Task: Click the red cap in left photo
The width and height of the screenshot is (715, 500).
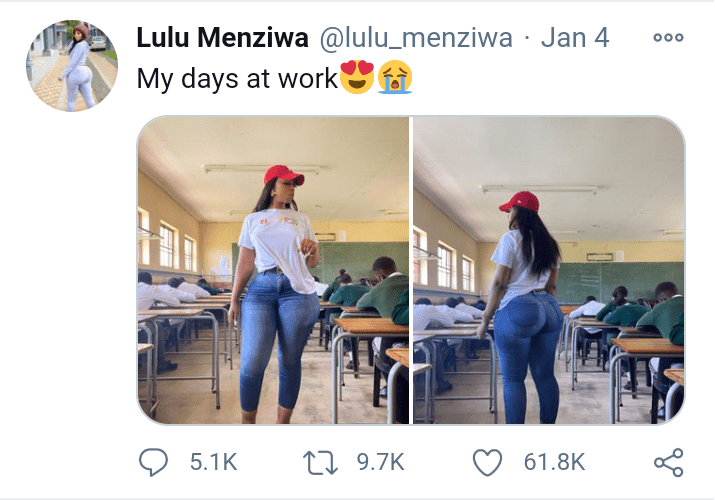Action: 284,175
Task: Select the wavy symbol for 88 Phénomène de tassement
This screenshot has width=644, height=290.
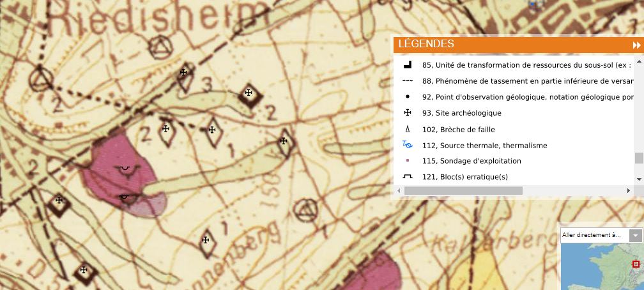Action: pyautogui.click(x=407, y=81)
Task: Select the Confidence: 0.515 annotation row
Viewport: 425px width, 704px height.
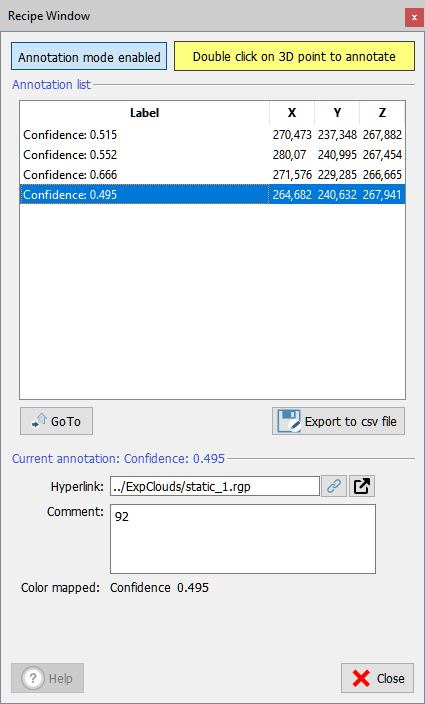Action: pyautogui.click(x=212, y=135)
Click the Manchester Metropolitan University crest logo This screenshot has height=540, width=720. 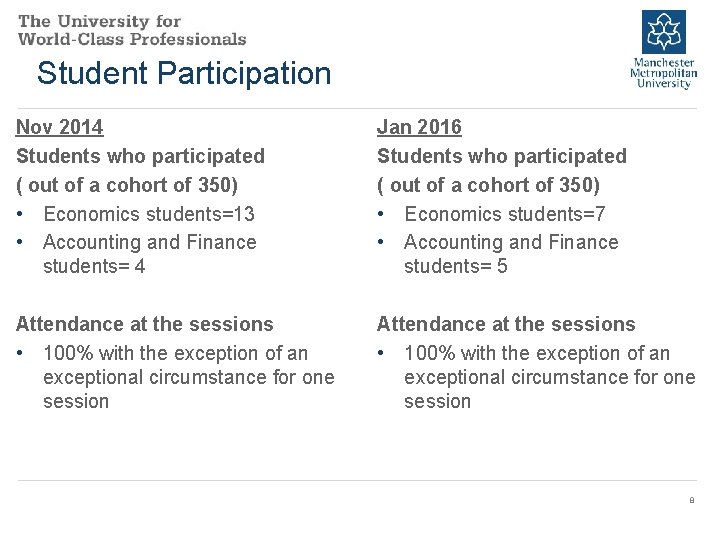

____

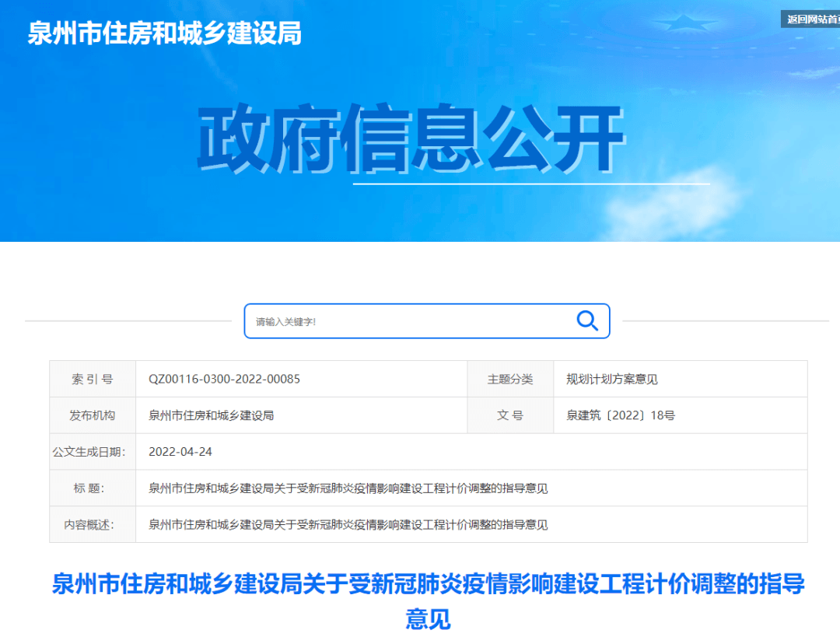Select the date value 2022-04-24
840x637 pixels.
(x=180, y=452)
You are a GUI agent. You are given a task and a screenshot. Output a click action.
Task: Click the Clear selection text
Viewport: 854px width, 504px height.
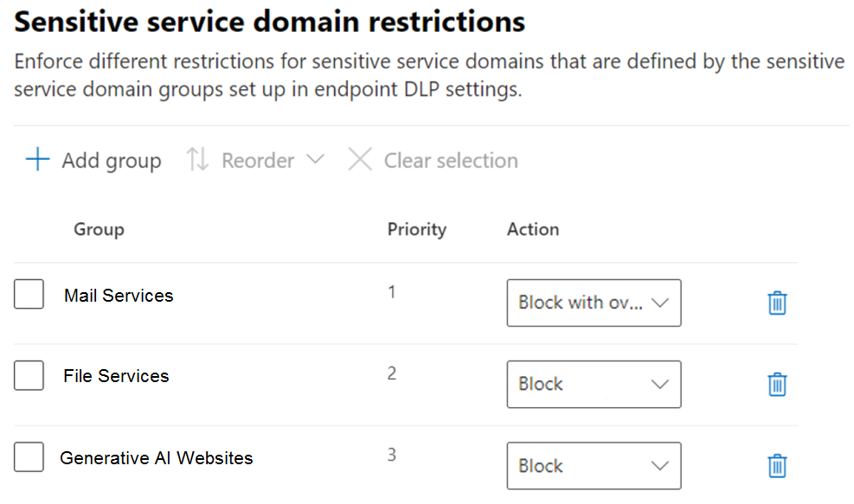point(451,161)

____

Lines from the one above containing "Task: Click the red cap in left photo" down to the one containing "Click the Manchester" should be transcribed exactly, with both ends kept and no pictures.

• _Solution to this problem_
Task: Click the red cap in left photo
The width and height of the screenshot is (715, 500).
Action: 284,175
Task: Select the wavy symbol for 88 Phénomène de tassement
This screenshot has width=644, height=290.
Action: pyautogui.click(x=407, y=81)
Task: Select the Confidence: 0.515 annotation row
Viewport: 425px width, 704px height.
Action: pyautogui.click(x=212, y=135)
Click the Manchester Metropolitan University crest logo This screenshot has height=540, width=720. 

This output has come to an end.